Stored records
------------------------

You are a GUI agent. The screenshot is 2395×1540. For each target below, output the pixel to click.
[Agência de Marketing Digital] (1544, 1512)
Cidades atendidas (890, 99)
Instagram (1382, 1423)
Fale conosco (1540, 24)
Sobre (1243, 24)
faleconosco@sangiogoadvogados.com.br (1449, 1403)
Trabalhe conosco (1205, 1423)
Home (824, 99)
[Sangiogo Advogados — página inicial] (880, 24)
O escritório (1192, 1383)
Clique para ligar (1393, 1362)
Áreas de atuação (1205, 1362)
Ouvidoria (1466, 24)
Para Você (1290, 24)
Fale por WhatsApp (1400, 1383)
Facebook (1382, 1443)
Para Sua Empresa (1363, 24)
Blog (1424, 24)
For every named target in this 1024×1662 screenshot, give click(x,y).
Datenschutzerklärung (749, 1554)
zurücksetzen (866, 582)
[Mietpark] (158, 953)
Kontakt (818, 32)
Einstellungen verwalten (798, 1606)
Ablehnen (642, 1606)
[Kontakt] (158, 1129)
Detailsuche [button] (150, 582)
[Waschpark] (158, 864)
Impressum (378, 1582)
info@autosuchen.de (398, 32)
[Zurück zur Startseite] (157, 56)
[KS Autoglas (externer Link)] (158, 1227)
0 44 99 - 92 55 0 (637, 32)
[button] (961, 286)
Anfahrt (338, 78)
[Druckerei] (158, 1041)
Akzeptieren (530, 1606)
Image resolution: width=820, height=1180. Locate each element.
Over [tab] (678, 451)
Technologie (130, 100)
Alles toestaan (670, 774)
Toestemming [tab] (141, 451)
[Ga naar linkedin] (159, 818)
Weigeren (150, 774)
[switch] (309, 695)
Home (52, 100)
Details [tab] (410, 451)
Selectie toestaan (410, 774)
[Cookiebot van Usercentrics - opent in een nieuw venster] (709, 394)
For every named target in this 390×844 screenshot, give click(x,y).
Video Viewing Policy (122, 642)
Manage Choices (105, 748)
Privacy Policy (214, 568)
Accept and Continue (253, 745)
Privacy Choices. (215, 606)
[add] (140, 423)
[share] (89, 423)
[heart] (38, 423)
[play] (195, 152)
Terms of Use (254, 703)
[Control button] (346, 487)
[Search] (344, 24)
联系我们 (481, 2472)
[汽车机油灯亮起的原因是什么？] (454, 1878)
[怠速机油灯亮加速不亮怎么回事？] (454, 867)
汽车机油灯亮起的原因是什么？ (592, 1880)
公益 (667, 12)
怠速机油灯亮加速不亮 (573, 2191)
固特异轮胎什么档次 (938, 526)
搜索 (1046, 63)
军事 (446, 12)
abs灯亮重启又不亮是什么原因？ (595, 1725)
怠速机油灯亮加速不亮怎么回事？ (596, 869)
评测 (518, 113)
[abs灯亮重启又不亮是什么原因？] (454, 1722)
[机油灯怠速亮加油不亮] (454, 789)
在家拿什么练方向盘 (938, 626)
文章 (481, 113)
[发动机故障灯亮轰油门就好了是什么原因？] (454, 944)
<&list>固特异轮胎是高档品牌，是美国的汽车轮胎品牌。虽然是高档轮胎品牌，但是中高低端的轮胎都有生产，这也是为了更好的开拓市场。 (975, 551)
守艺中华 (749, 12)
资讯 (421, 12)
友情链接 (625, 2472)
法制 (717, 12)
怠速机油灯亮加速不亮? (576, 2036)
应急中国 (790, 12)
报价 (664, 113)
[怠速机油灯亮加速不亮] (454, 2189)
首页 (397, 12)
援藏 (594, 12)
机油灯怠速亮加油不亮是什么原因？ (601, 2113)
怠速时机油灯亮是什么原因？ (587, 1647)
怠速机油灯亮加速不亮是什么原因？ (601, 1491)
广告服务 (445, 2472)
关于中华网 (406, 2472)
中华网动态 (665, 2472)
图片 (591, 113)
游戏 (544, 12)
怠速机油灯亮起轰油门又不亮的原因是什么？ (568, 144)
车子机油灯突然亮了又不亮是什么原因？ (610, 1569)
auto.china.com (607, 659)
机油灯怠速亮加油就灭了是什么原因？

------------------------

# EXERCISE OBJECTIVE
Which lines of the data contain the word "screenshot"? Copy each one.

# EXPECTED OUTPUT
You are a GUI agent. The screenshot is 2395×1540. For each target below, output the pixel to click.
For every named target in this 1024×1662 screenshot, give click(x,y).
For every named target in this 390×844 screenshot, give click(x,y).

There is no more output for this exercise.